### Records to use
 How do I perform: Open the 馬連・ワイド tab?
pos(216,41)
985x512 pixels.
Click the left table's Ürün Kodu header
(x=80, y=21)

* * *

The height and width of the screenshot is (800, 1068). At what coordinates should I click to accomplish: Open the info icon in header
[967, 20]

...

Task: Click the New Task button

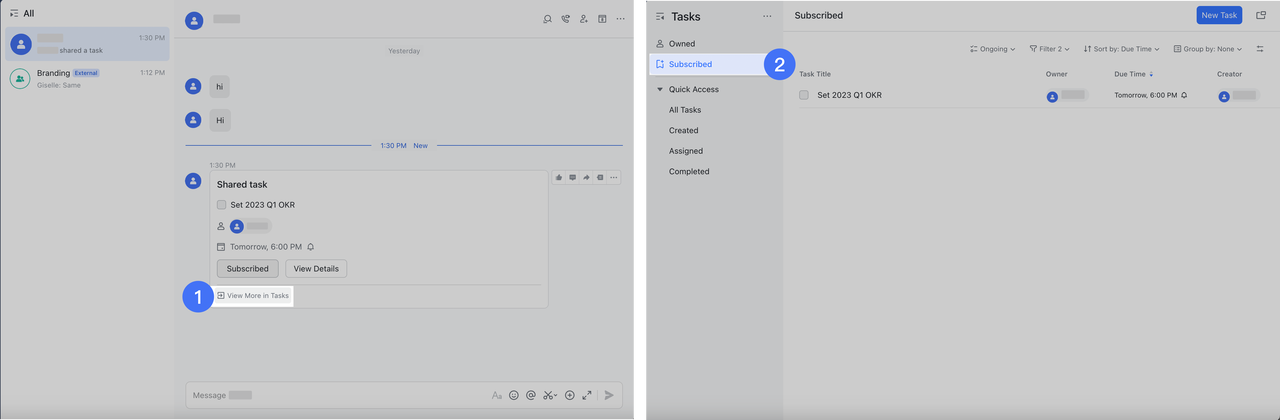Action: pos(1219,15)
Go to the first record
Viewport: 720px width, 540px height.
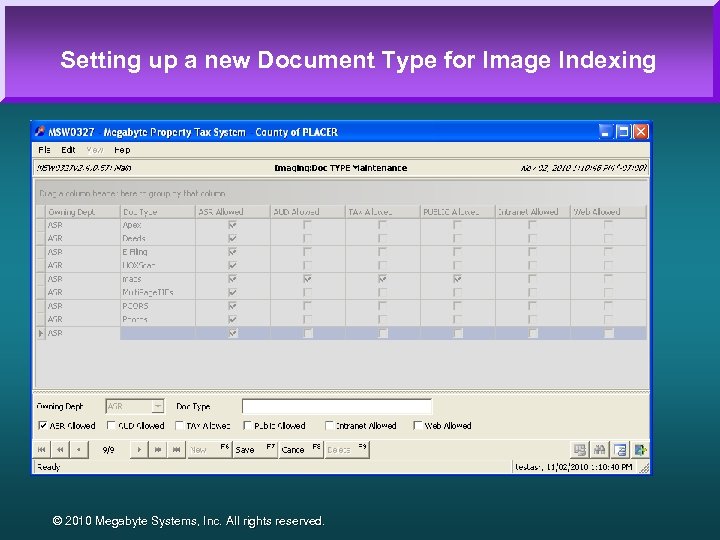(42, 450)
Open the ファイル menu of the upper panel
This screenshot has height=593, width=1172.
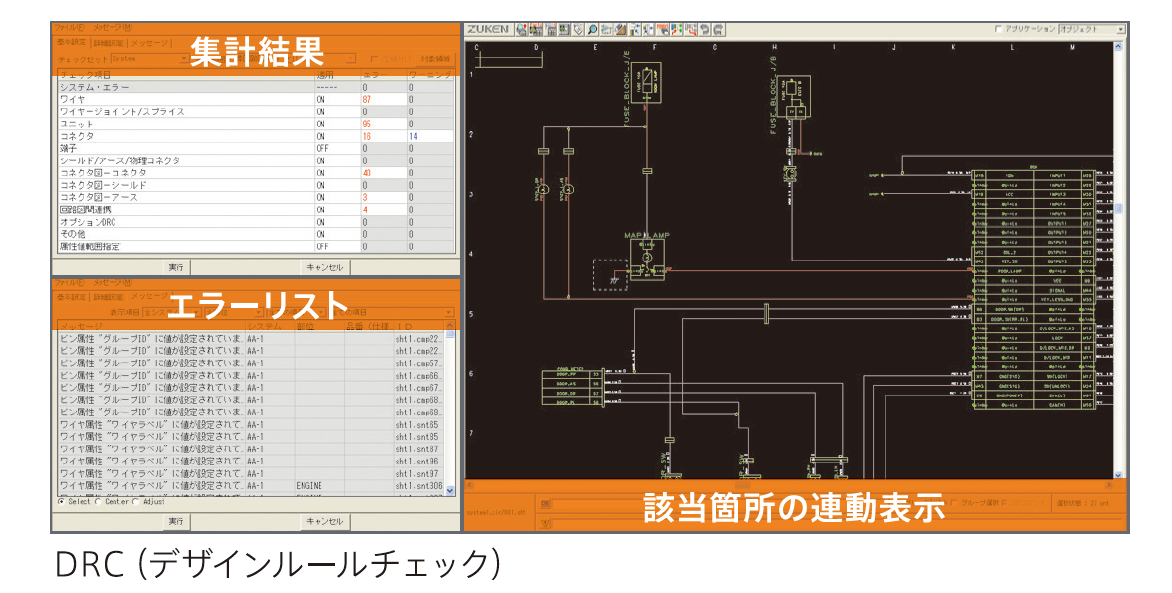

### Requirement
Print from the line containing "Go to the first record" through the line containing "This screenshot has height=593, width=1172." in the data above, exactly as the lines stand, and omit every picture.

### Your response
Go to the first record
Viewport: 720px width, 540px height.
(42, 450)
Open the ファイル menu of the upper panel
This screenshot has height=593, width=1172.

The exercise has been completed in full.